- Release poster
- Directed by: Akshay Ditti
- Written by: Kumar Abhishek Akshay Ditti
- Produced by: Kumar Abhishek Arpit Garg Pinnu Singh
- Starring: Sanjay Mishra; Vivaan Shah; Sonal Jha; Pooja Pandey;
- Cinematography: Yogesh M. Koli
- Edited by: Sanjay Sankla
- Music by: Vardan Singh Hriju Roy
- Production companies: Arpit Garg and Brandex Entertainment perfect Time Pictures Black Panthers Movies LTD.
- Release date: 26 May 2023;
- Running time: 123 minutes
- Country: India
- Language: Hindi

= Coat (film) =

Coat is a 2023 Indian Hindi-language drama film directed by Akshay Ditti.

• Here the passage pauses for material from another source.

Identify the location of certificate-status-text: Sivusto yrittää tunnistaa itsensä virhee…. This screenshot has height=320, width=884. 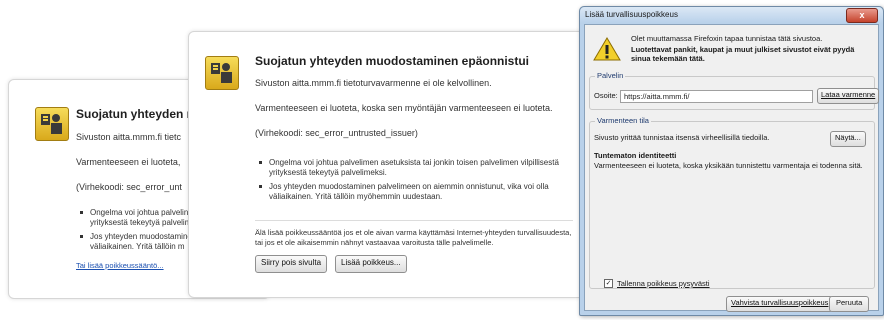
(682, 138).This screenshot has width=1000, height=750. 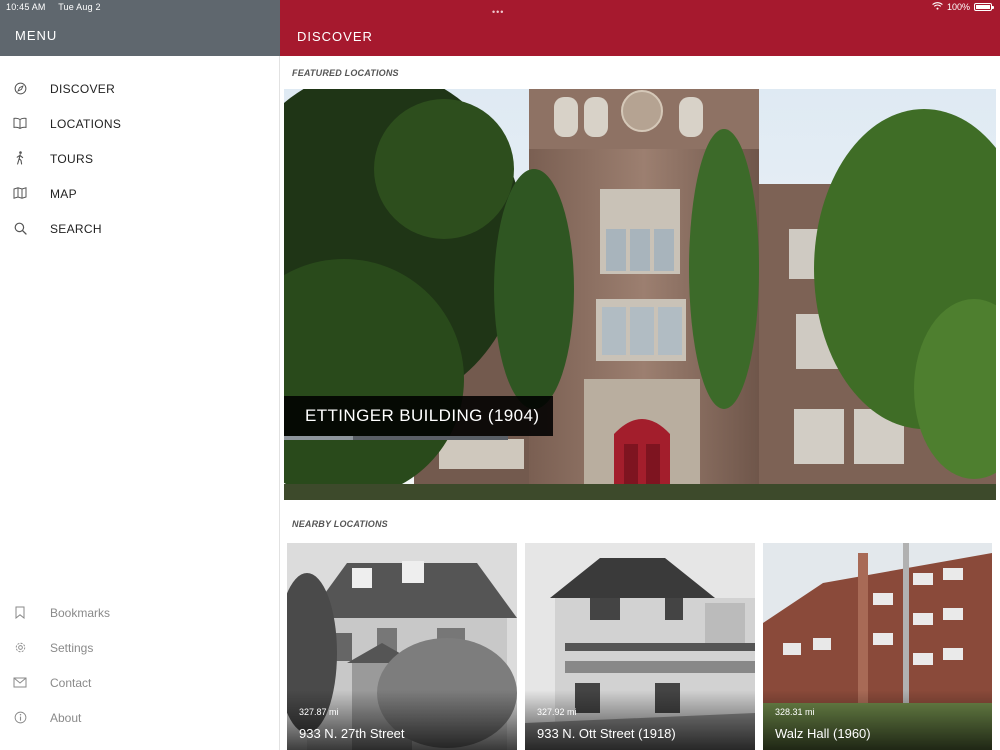 What do you see at coordinates (71, 683) in the screenshot?
I see `nav-label-contact: Contact` at bounding box center [71, 683].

Produced by Pinnu Singh, Arpit Garg, Kumar Abhishek and Shiv Aryan, the film stars Sanjay Mishra, Vivaan Shah, Pooja Pandey and Sonal Jha. The film was released theatrically on 26 May 2023.

== Plot ==
Madho and his father are pig farmers, of a low caste, and are not respected by the other villagers. One day he sees a foreigner being respected and because of his expensive coat. Determined Madho tries to acquire a coat that he cannot afford.

==Production==
===Filming===

Principal photography of the film commenced on 18 November 2018 and On 24 April 2019, entire shooting of the film has been wrapped up

==Reception==
===Critical response===
Archika Khurana of The Times of India wrote "This 123-minute film manages to capture the essence of hope, perseverance, and self-discovery, depicting the struggles and aspirations of a young boy determined to overcome societal limitations and earn the respect he rightfully deserves". Sakshi Pandey of Amar Ujala says "If such films are promoted and released properly, then definitely the audience can come to watch the film in cinema houses". A critic from Nava Bharat wrote "Akshay Ditti's direction is amazing. He has effectively presented every scene. Coat is a cinema to watch, a cinema to learn from".